Jonny Greenwood And Paul Thomas Anderson Talk 'Blood' Music

It’s not online yet, but EW‘s Holiday movie preview has some good stuff in it. They got an interview with both Radiohead’s Jonny Greenwood and Paul Thomas Anderson talking about the score to PTA’s upcoming film “There Will Be Blood.”

Many have noted, including ourselves, that ‘Blood’ is a uncharacteristic left turn for PTA. There’s no gregarious, Robert Altman-like scenes with overlapping dialogue, there’s no vignettes style multiple characters intersecting (again like Altman) and there’s no pop music or any references to pop culture whatsoever, ‘Blood’ is about a greedy oil baron in early 20th century California.
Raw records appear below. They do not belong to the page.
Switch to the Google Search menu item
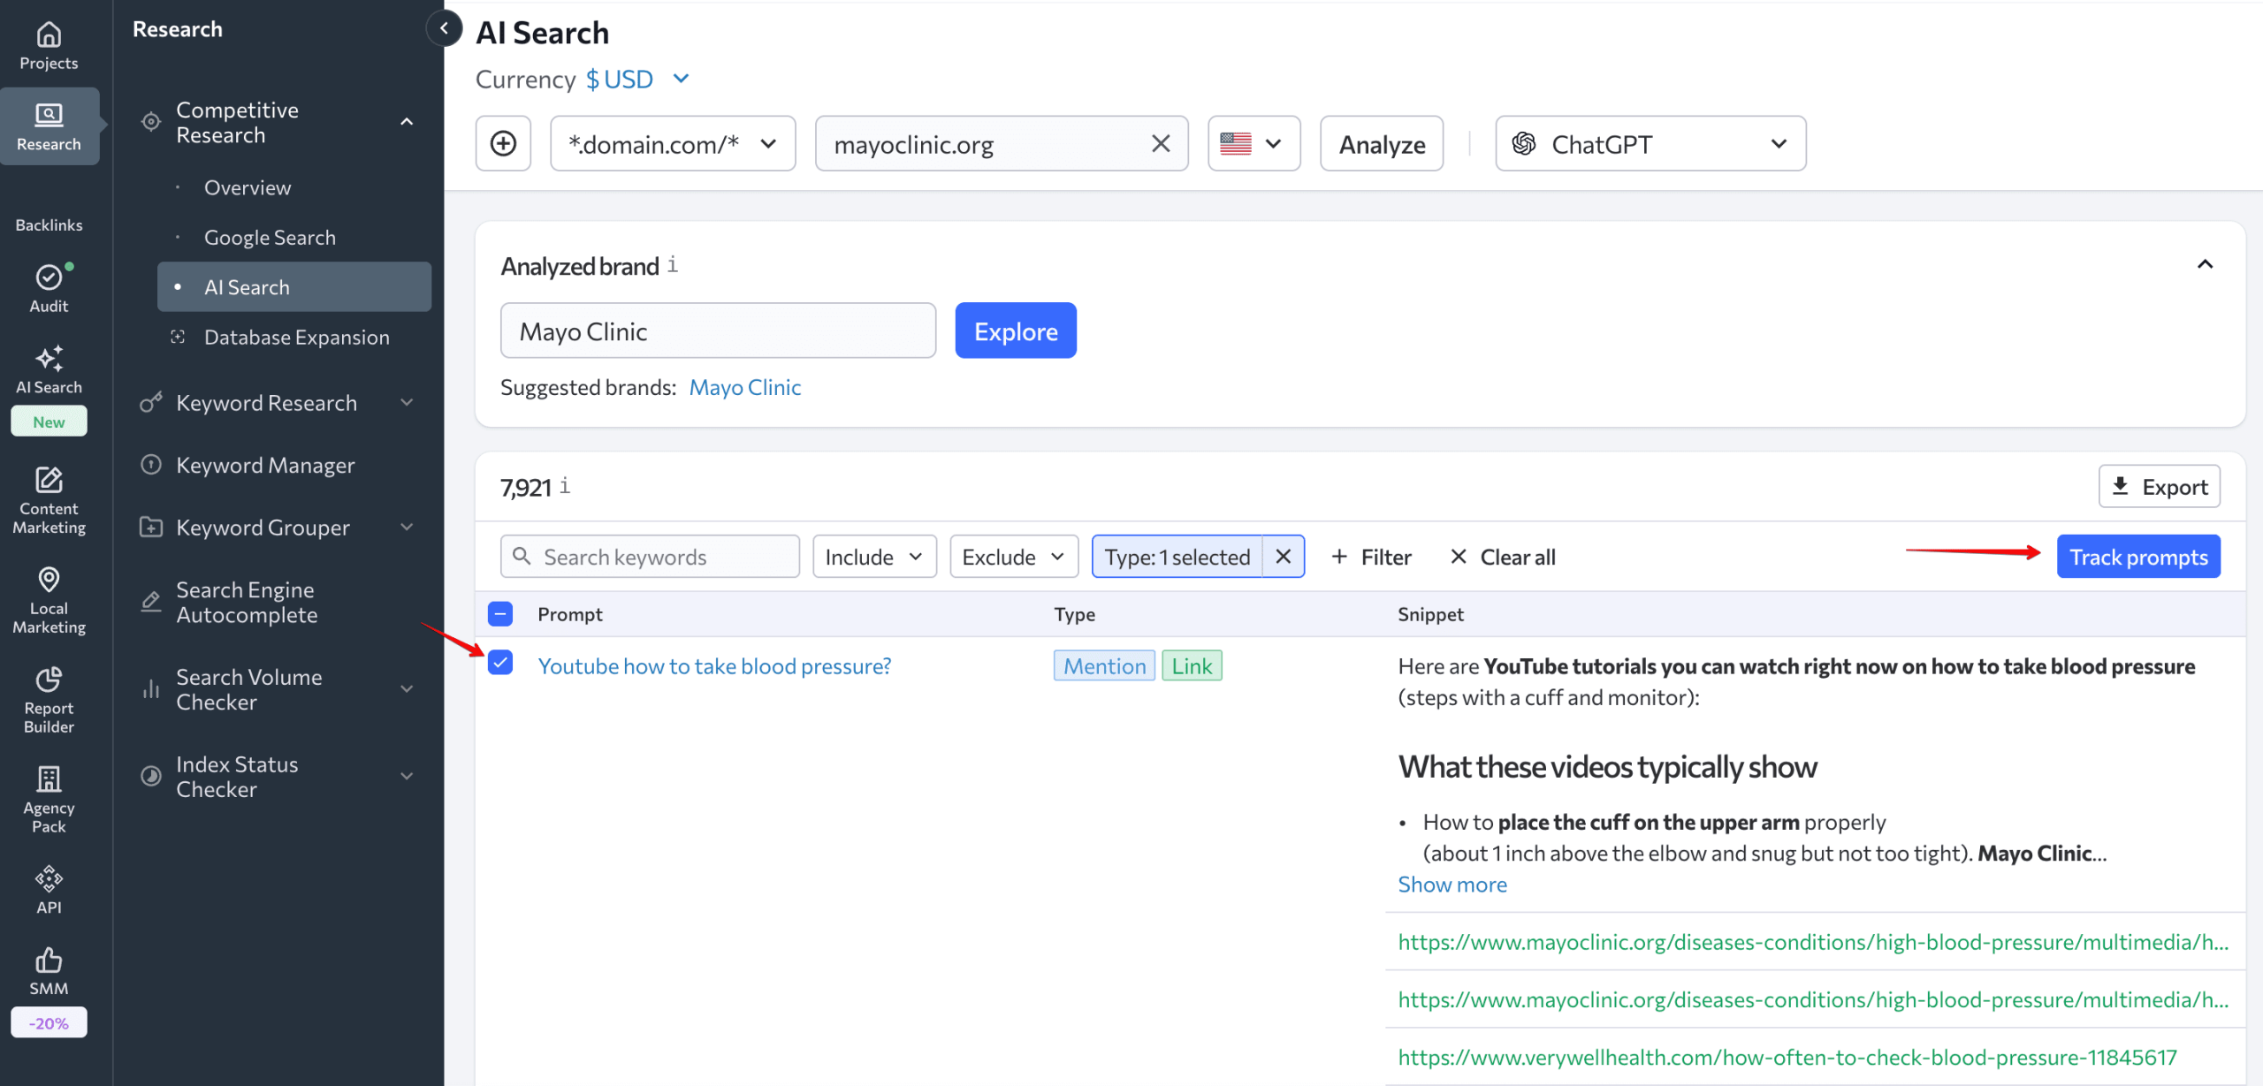This screenshot has height=1086, width=2263. pos(270,236)
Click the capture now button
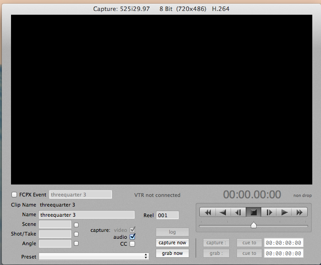The width and height of the screenshot is (321, 265). [x=172, y=242]
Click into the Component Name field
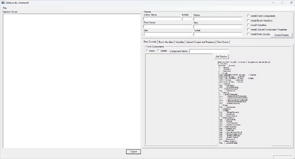 click(x=209, y=51)
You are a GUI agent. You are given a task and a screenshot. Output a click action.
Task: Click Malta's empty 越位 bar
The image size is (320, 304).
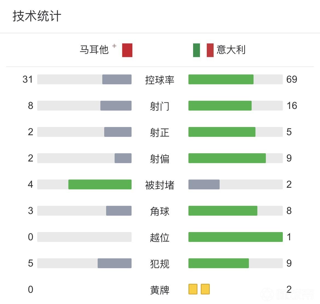84,237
PTA first start adapting the novel on which the screenplay is based on – Upton Sinclair’s “Oil!” – purely as a writing exercises to get out of a creative rut, but then he found he found he was testing his artistic limits and coming up with a new voice. In keeping with this ideas, PTA purposely put himself outside his comfort zone and instead of going to his regular troupe of players, like longtime composer Jon Brion, the director went to the unknown in Radiohead’s Jonny Greenwood (plus lots of other new and unfamiliar crew members).

“It’s really thrilling just to hear different sounds coming out of a film you’ve made,” PTA told EW. “I worked with a production designer and other people I’ve never worked with before . It’s nerve racking and exciting and…you have to be more polite,” he laughed.

Greenwood says he and Anderson talked about the score in advance and planning out the mood. “Sometimes Paul would describe it close to the horror genre,” Greenwood said. “We talked about how ‘The Shining’ had lots of Penderecki in it. We figured the instruments should be contemporary to the turn of the last century, but not period music. Even though you know the sounds you’re hearing are coming from very old technology, you can do things with the classical orchestra that unsettle you, that are slightly wrong.”

PTA had a dream to make a Kubrickian film with no dialogue and just music and sound and with ‘Blood’s first silent 20 minutes (alternating between “silence and screeching strings”), he almost succeeded. “I got close with the first 20 minutes here,” he said.

Spoutblog noticed that Bathysphere noted that PTA’s had been thinking about Pendercki way back.

The Bathysphere point to this episode of Henry Rollins’ IFC show, in which the [PTA] says he listened to “a lot of crazy Polish pirate music” like Krzysztof Penderecki while writing [‘Blood’] (Rollins does a wide-eyed double-take at this tidbit that’s pretty priceless). The Bathysphere points to this MP3 of Penderecki’s Threnody To The Victims Of Hiroshima, which was also used in Children of Men, and
which sounds *a lot* like the music that backed the twenty-minute reel of Blood shown at Telluride.

Radiohead fans will note that Greenwood is an avid fan of Penderecki, so it sounds like this A/V marriage was perfect from the get-go.